───── Task inputs ─────

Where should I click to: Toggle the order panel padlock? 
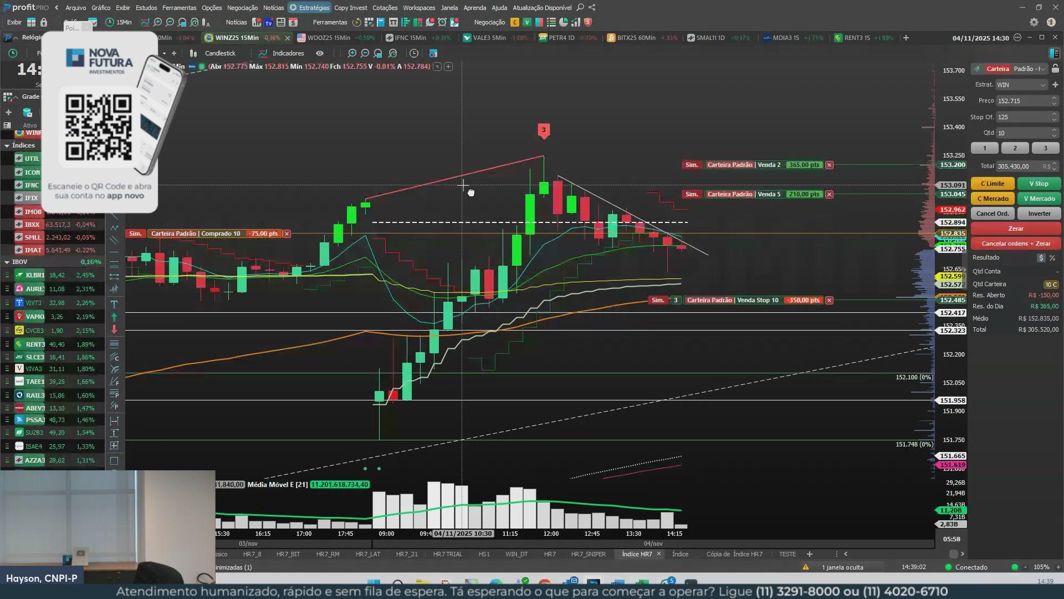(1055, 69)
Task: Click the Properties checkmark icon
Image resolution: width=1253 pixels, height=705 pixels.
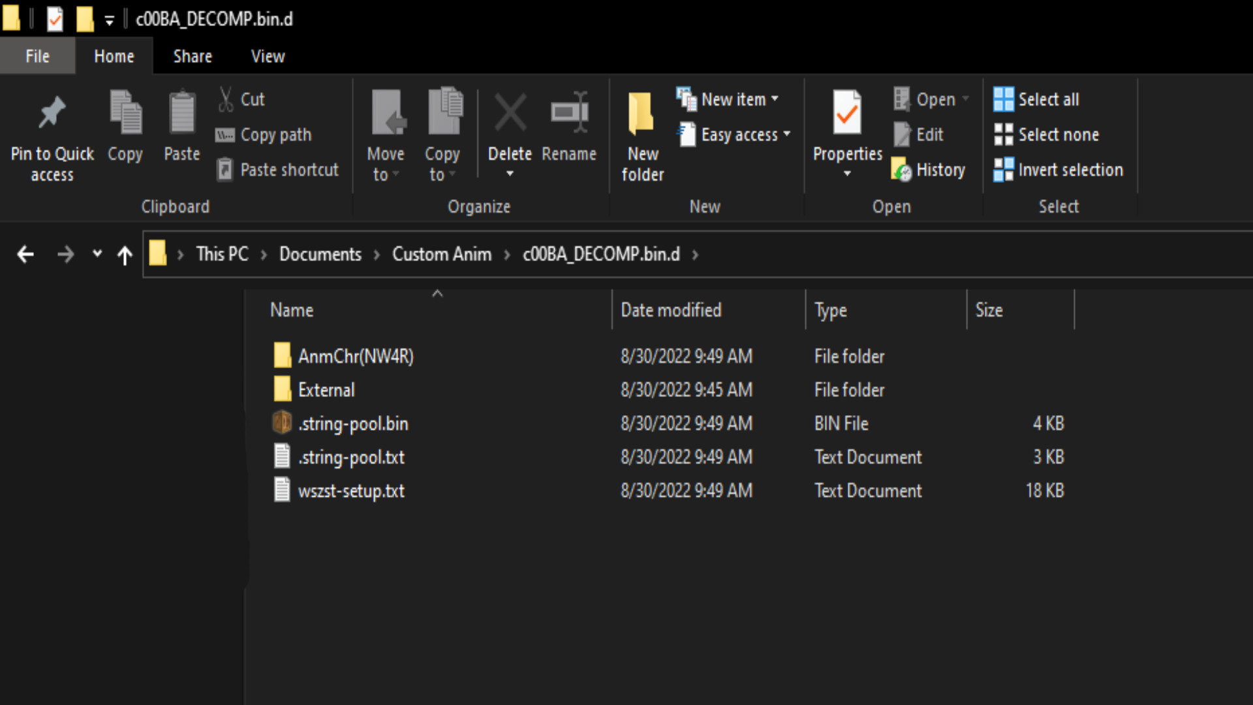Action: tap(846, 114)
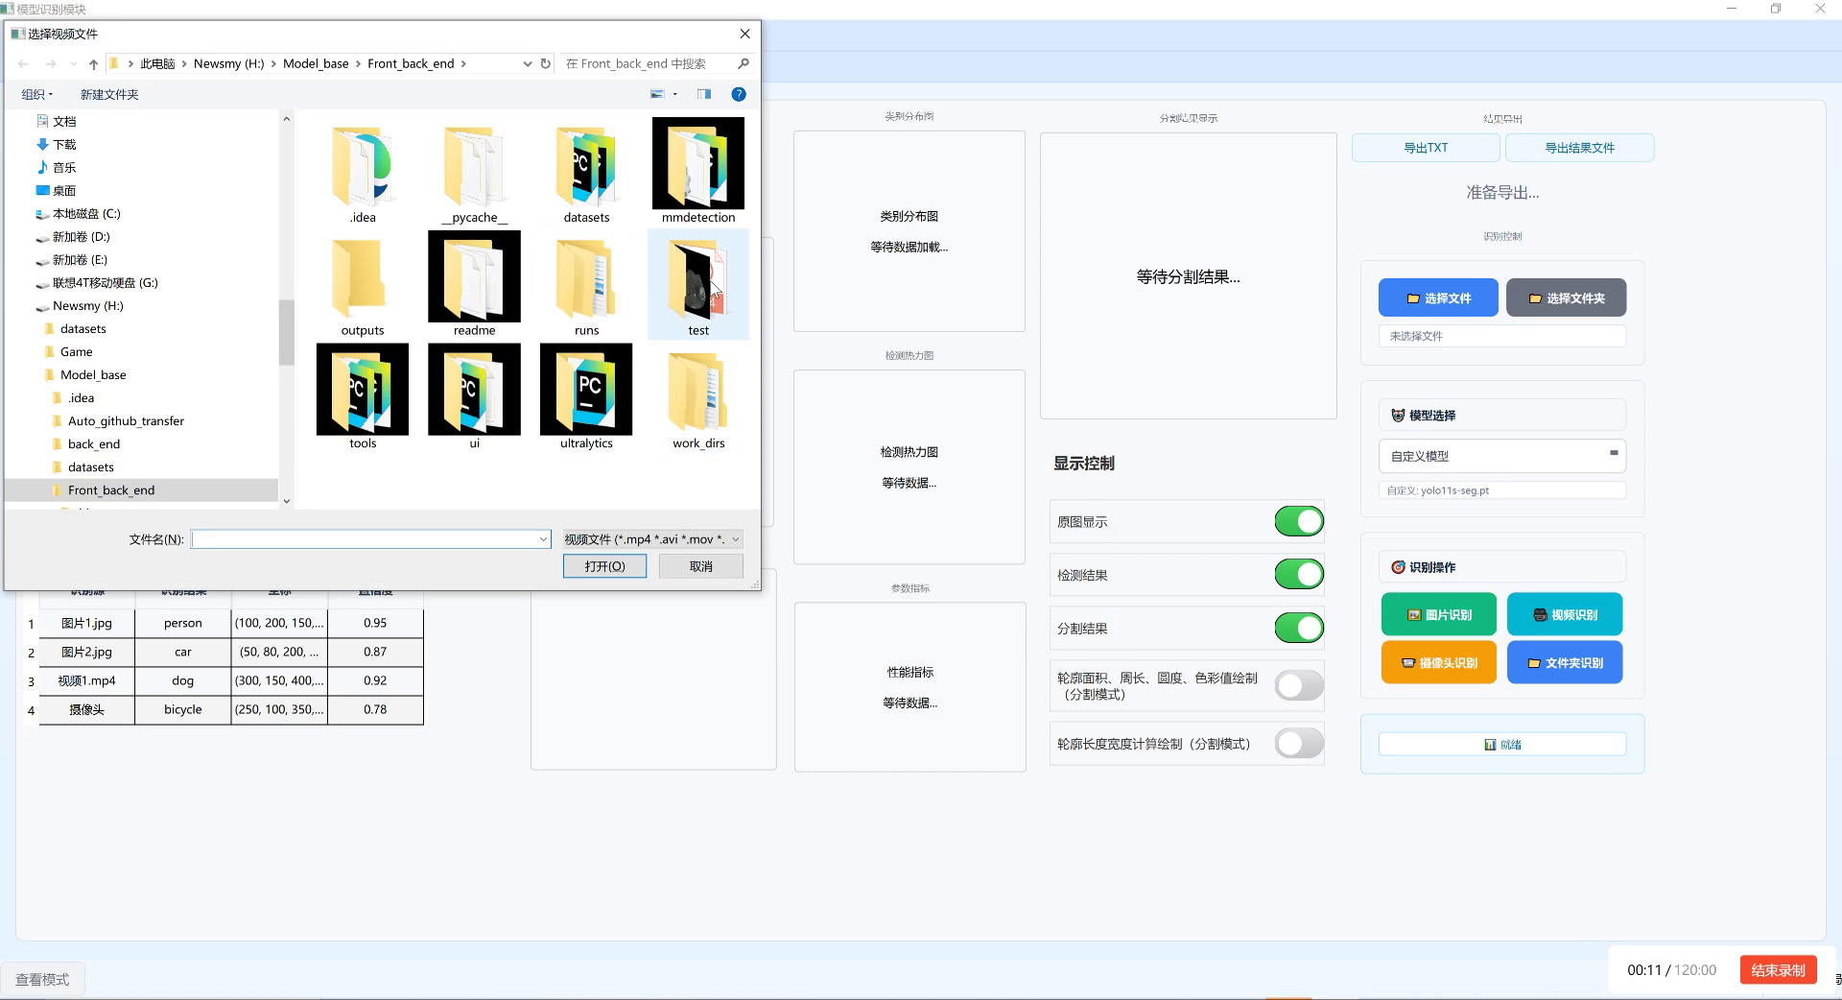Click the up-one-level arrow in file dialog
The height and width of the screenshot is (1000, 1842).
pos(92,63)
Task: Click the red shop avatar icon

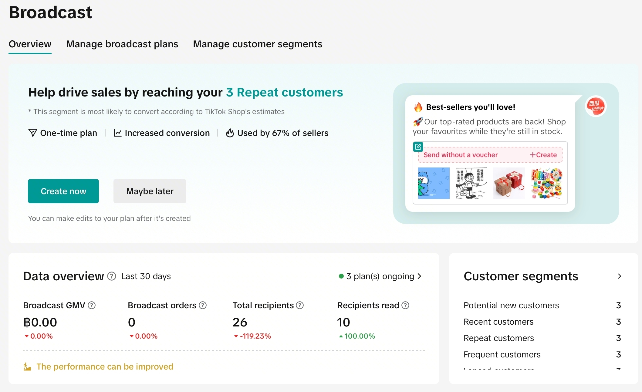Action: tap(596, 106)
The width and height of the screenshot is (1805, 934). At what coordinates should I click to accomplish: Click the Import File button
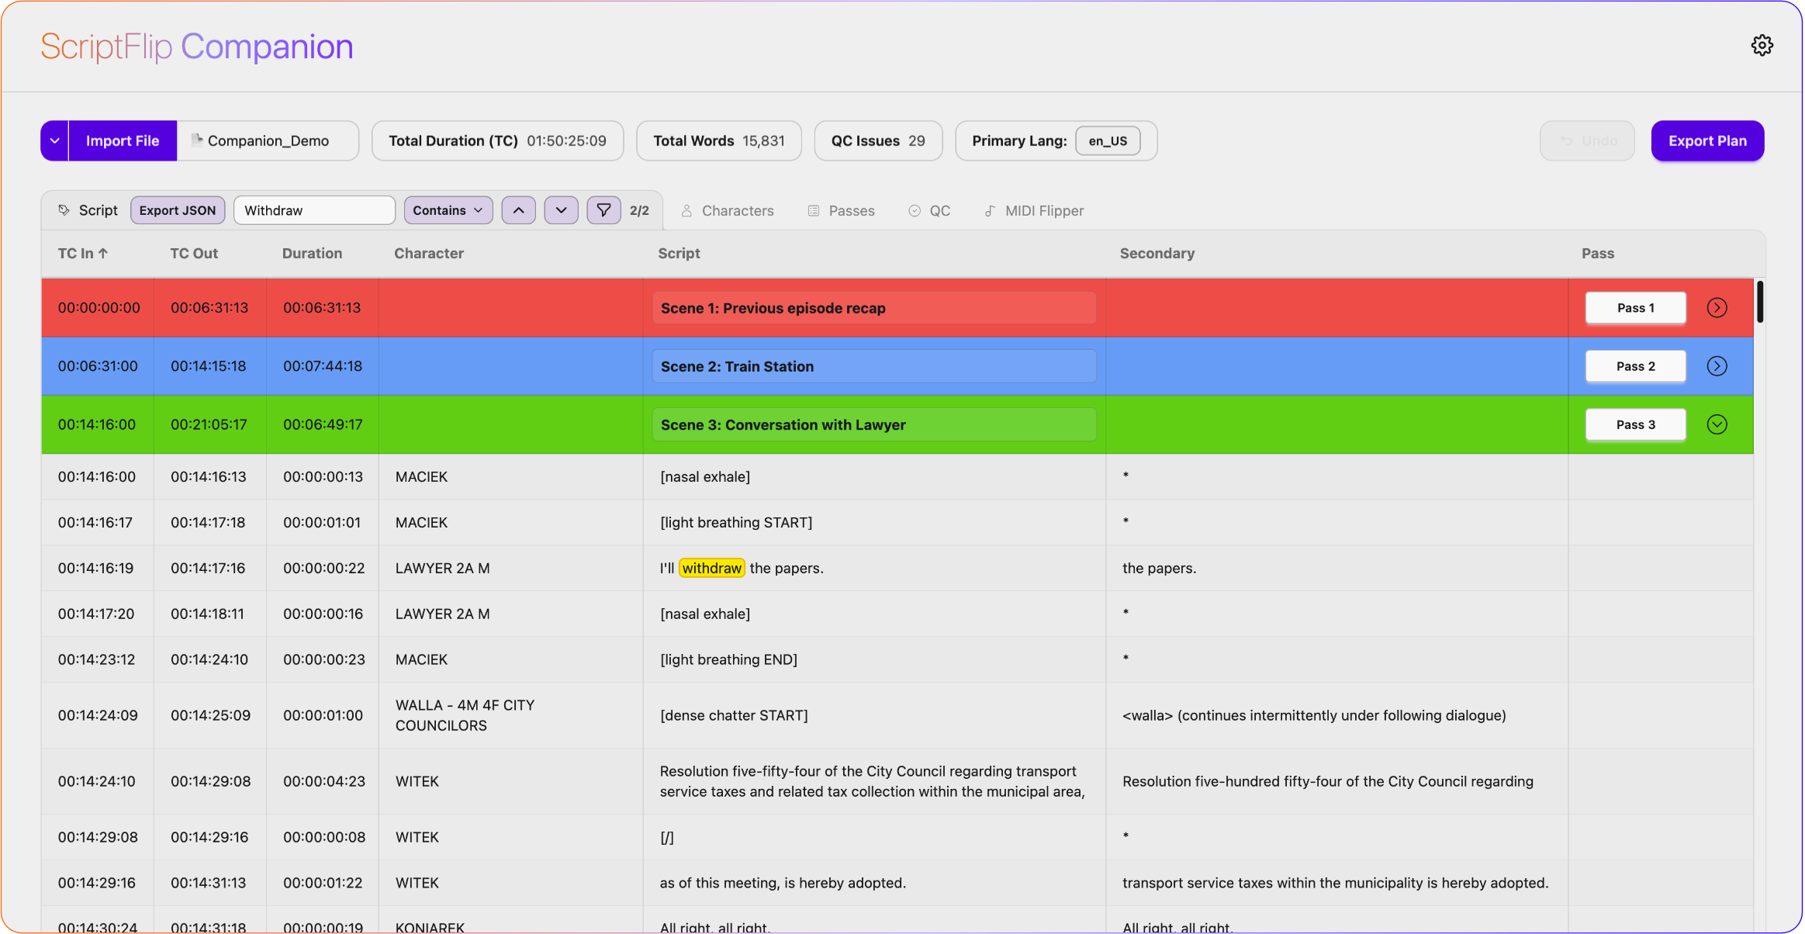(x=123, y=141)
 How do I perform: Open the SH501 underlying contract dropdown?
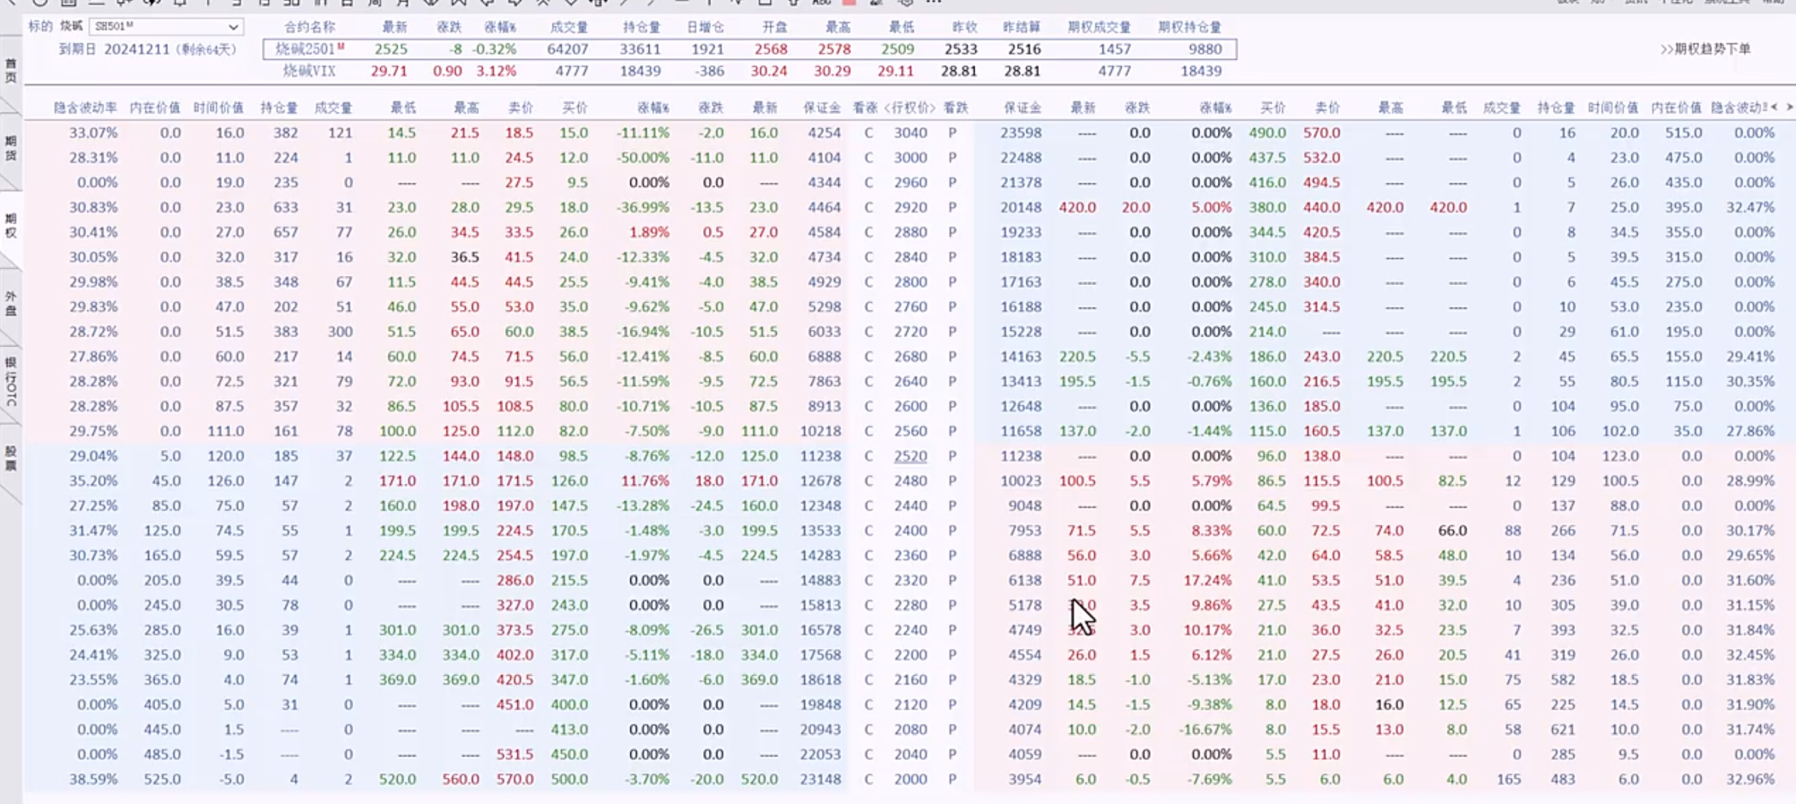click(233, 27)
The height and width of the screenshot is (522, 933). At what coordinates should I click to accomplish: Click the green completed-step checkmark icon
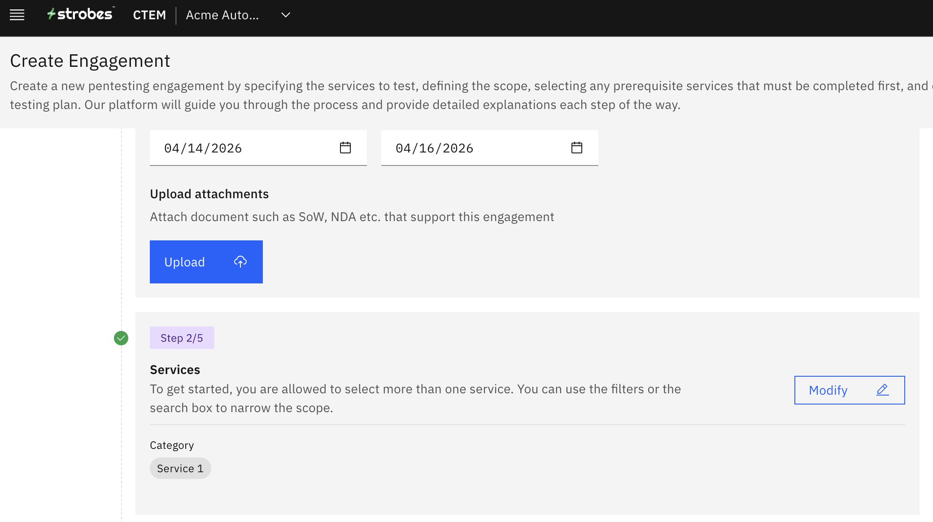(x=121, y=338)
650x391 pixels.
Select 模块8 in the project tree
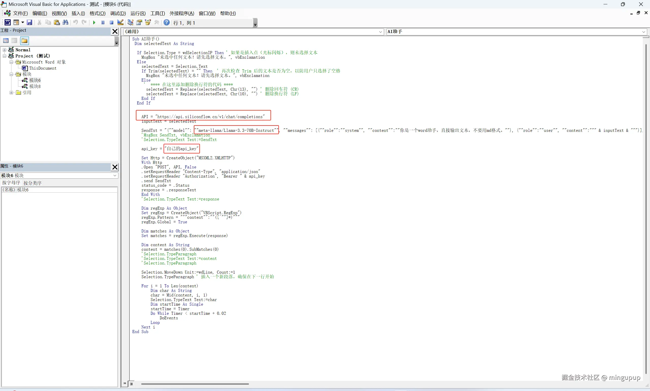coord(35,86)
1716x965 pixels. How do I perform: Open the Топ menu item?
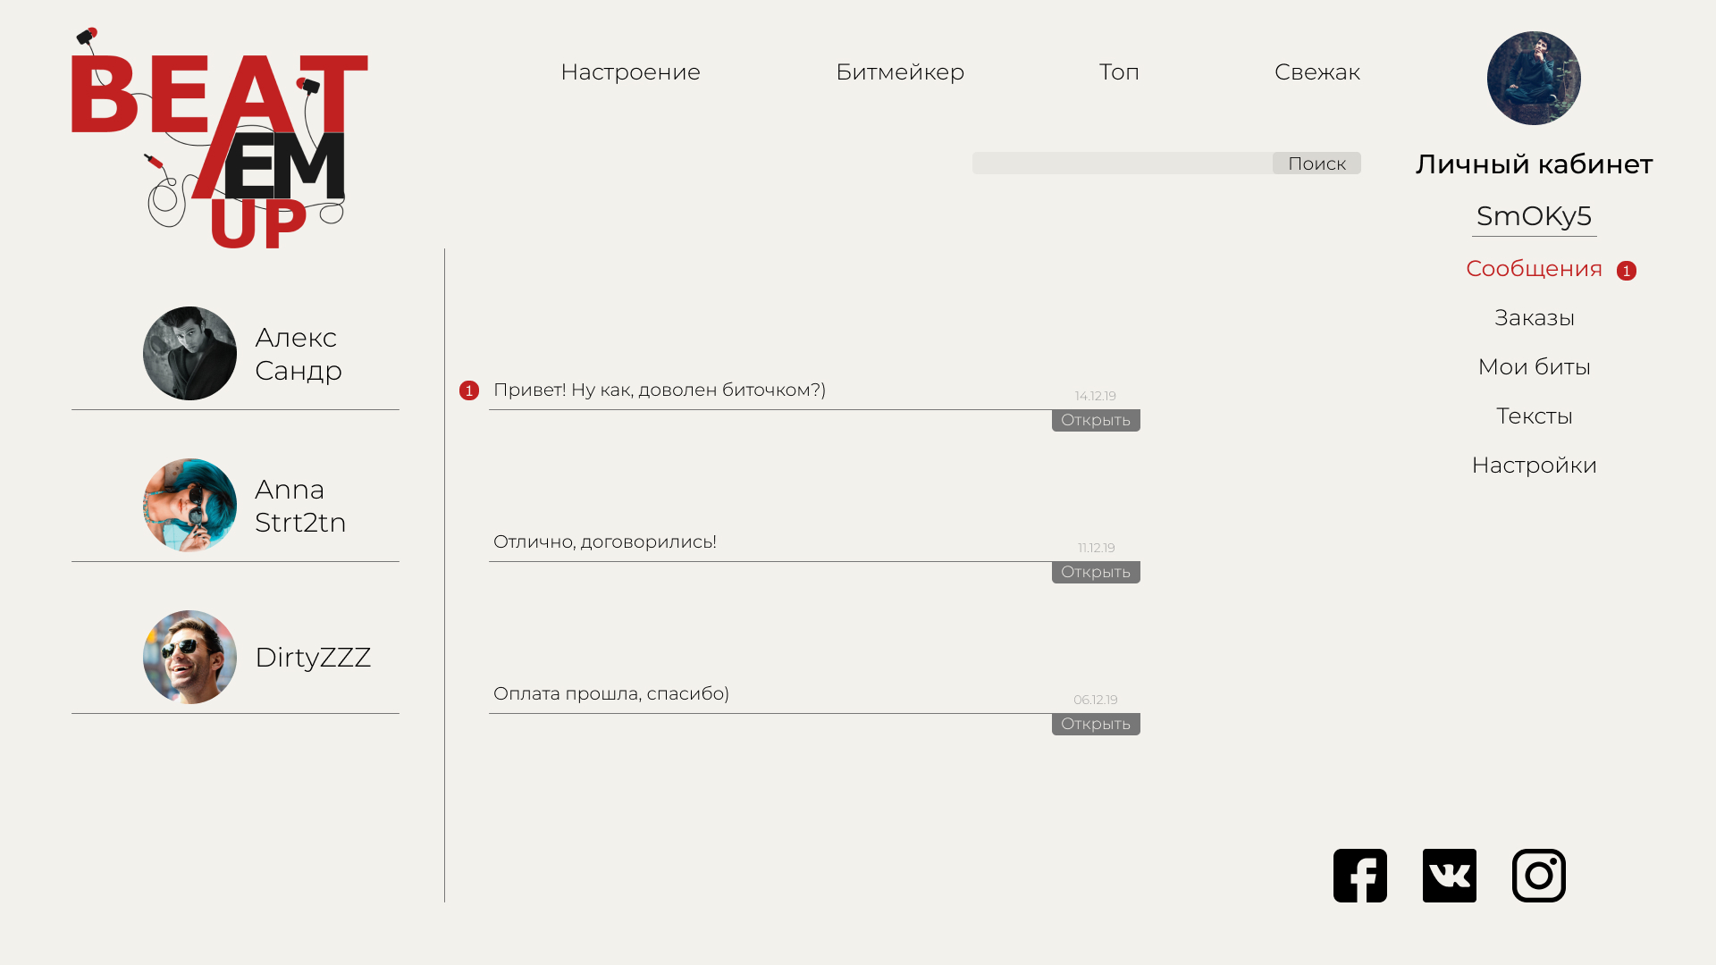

─────

- **Exercise directions**
Write out exactly the lines from the one containing "650x391 pixels." through the end of the entries, both included. Pictures are not copied.

- **Task answer**
650x391 pixels.
Select 模块8 in the project tree
coord(35,86)
1716x965 pixels. How do I perform: Open the Топ menu item?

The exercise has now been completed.